**What is expected**
Search the records below for "computer"; copy each line that has it.

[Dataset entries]
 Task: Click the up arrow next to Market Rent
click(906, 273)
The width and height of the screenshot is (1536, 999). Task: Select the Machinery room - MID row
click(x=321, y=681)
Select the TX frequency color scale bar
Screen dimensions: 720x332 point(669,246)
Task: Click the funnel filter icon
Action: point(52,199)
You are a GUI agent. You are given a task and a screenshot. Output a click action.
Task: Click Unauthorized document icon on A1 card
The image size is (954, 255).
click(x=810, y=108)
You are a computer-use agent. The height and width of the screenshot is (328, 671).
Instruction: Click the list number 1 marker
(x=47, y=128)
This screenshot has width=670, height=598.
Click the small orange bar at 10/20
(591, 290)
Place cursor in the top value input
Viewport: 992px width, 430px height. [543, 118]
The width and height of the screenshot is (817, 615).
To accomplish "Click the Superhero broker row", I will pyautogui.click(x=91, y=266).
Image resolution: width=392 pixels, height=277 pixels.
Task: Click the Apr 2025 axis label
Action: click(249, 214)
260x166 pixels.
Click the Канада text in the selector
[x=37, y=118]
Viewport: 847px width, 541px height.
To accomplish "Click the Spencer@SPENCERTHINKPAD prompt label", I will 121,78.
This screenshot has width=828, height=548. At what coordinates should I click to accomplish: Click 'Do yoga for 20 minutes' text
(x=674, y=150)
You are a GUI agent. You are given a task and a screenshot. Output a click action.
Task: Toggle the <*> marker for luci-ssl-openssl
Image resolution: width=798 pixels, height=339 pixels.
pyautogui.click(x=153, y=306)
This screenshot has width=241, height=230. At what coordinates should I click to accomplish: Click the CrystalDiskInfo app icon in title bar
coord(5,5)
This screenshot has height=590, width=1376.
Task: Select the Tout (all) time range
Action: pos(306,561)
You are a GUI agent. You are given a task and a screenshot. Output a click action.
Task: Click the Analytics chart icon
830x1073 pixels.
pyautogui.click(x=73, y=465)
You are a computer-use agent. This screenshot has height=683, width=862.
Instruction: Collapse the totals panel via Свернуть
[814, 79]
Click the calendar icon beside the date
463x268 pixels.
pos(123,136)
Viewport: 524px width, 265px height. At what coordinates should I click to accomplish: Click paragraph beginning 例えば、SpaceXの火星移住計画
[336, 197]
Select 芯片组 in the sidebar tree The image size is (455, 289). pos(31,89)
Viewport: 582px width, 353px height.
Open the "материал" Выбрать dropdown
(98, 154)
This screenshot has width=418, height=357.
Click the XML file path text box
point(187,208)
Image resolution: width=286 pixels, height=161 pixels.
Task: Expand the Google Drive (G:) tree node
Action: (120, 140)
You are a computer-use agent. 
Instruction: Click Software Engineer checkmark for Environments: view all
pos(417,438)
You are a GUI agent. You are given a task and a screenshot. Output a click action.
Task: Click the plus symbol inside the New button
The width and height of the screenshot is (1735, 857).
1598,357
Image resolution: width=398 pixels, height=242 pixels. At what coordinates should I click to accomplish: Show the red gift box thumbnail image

**Answer to the exercise**
You are a computer-use agent. The height and width of the screenshot is (328, 671).
You are a computer-use agent. This screenshot has height=683, width=862.
You are a computer-use agent. 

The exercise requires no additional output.